On 3 August 1989, Peay returned to Fort Campbell to assume command of the 101st Airborne Division and led the division through Operations Desert Shield and Desert Storm in the Persian Gulf. Promoted to the rank of lieutenant general, he was the army's Deputy Chief of Staff for Operations and Plans, and Senior Army Member, United States Military Committee from June 1991 until March 1993. He was promoted to general on March 26, 1993, and appointed as the twenty-fourth Vice Chief of Staff of the United States Army. His last active duty position was as Commanding General, United States Central Command, at MacDill Air Force Base, Florida, from 5 August 1994 until 13 August 1997.

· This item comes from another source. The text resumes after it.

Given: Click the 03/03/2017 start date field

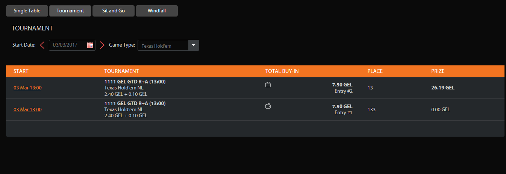Looking at the screenshot, I should point(68,45).
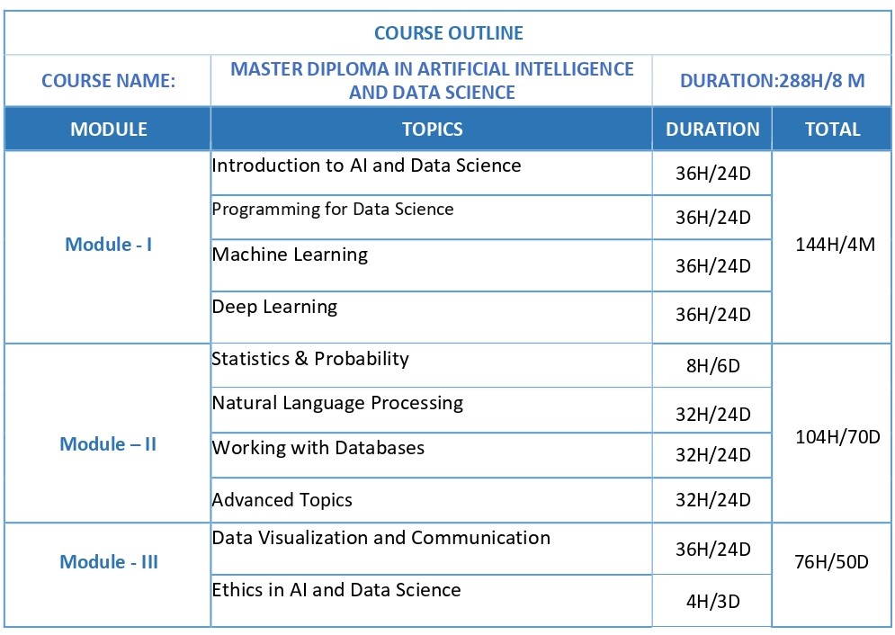This screenshot has height=635, width=895.
Task: Click the 8H/6D duration cell
Action: pos(712,366)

Peay's awards and decorations include the Defense Distinguished Service Medal, the Army Distinguished Service Medal with oak leaf cluster, the Silver Star, the Defense Superior Service Medal, the Legion of Merit with oak leaf cluster, the Bronze Star Medal with three oak leaf clusters, and the Purple Heart. He has also received the Meritorious Service Medal with two oak leaf clusters, several Air Medals, and the Army Commendation Medal. Additionally, he wore the Parachutist Badge, Ranger Tab, the Air Assault Badge, the Secretary of Defense Identification Badge, Joint Chiefs of Staff Identification Badge, and the Army General Staff Identification Badge.
| | | | |
| | | | |
| | | | |

==Career after retirement==
After retirement from the Army, Peay became a director at United Defense Industries (UDI) in 1997. In 2005 BAE Systems purchased UDI and appointed Peay to the board of its North American subsidiary, BAE Systems Inc. He joined Allied Research Corporation in March 2000 as member of its board of directors. In January 2001, he was made chairman, president and CEO. In 2003, the company was renamed Allied Defense Group.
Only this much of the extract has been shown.